The design could also be of interest in specialty racing sail boats, where a scalloped rudder might allow for sharper turns, or in helicopter propellers, he said.

“Helicopters experience a wide range of operating conditions that may push the limits,” Hou said. He is currently working on a project to examine the effect of bumps for propeller efficiency.

The Pratt fellow program has offered more than just research opportunities, Hou pointed out. For example, he’s also gained valuable experience through presentations and personal interaction with faculty members and other accomplished people in the field, he said.

Hou recalled that at one such poster presentation for the Pratt Board of Visitors, he talked to someone who had been trained as a pilot and was intrigued by the counterintuitive benefits of the leading edge tubercles on whale flippers.

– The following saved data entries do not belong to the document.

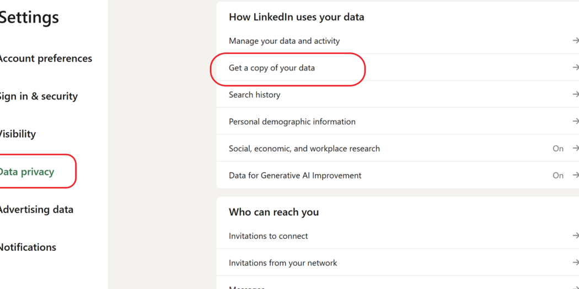Switch to Sign in & security section
579x289 pixels.
click(37, 96)
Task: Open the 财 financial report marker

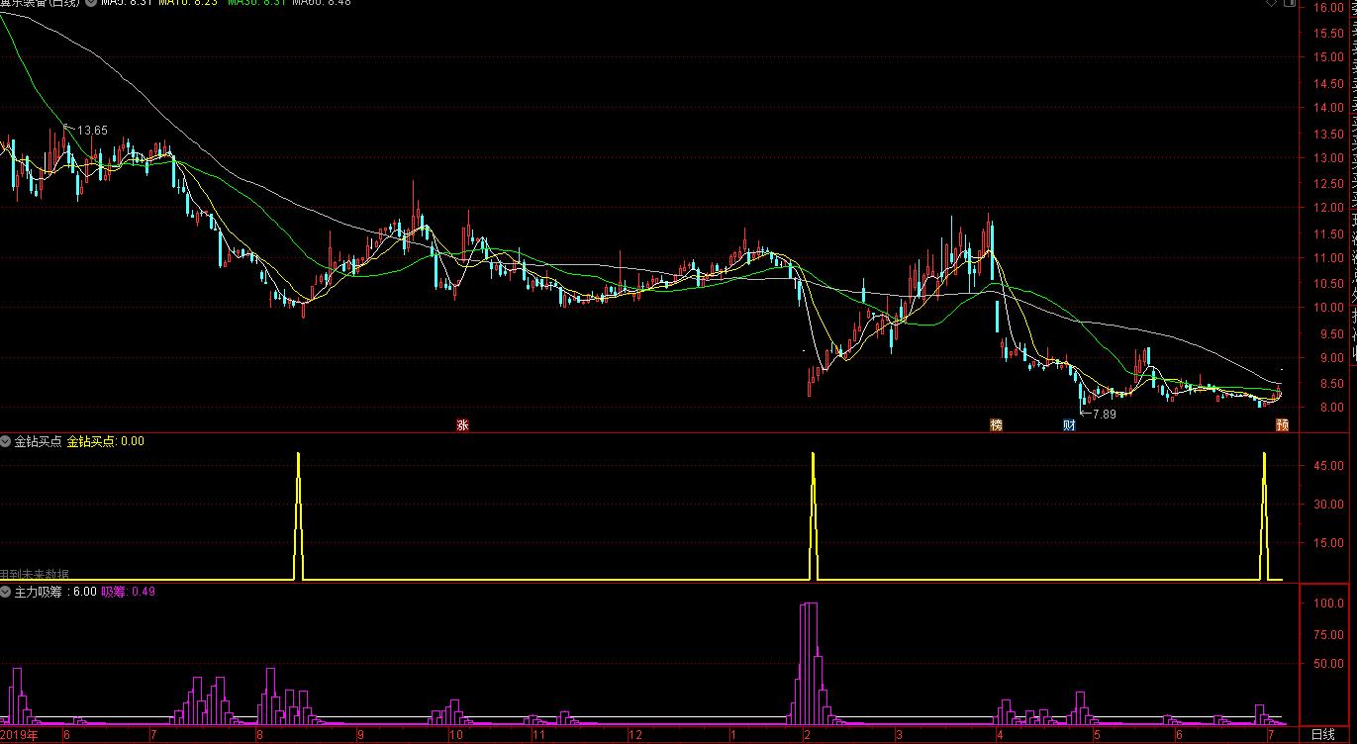Action: pos(1069,425)
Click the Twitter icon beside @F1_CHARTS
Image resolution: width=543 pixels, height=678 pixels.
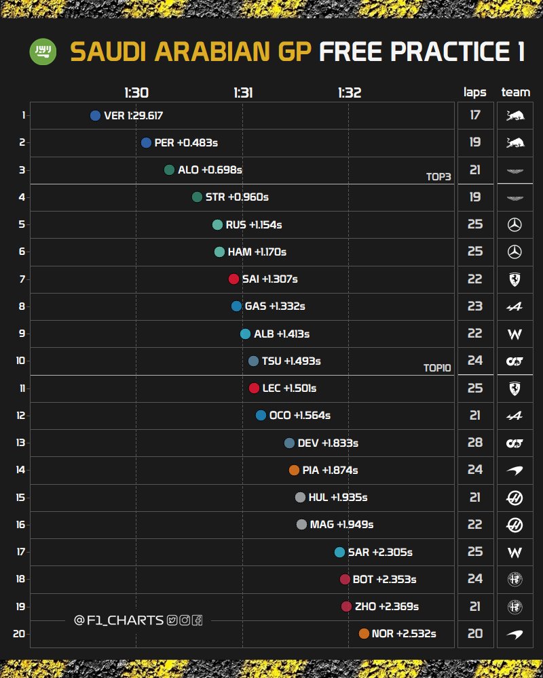172,620
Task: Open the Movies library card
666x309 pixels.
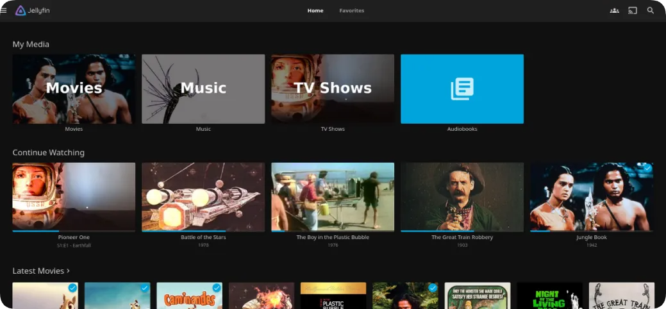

“It turned out it was Mr. Pratt,” he said, the son of Edmund Pratt Jr. for whom the Pratt School is named. “That’s an example of the kind of interaction that the fellows program makes possible.”

Despite his accomplishments, Hou will be the first to tell you, for him college isn’t all about studies. His intramural football team won the undergraduate championship two years in a row, a fact he takes pride in.

“I made a conscious decision not to push too hard and to enjoy my time at Duke and all it had to offer – in an academic and a social sense.”

Hou thinks he is likely to go on to medical school, but plans to take a year or two after graduation to expand his research experience in aerodynamics into the biomedical arena, where he would like to study cancer or the immune system. He expects that the rising need for sophisticated computational biology -- a result of the Human Genome Project and other advances that have led to an explosion of information about gene pathways and their interactions -- will make his engineering skills an asset.

“The strong shift to computational biology requires a lot of modeling and programming,” Hou said. “The future of medicine lies in the ability to break down specific pathways in the cell and then go beyond the molecular or cellular level to the level of entire organisms. Modeling is going to play a huge part in the ability to cure disease and understand fully how body systems react.”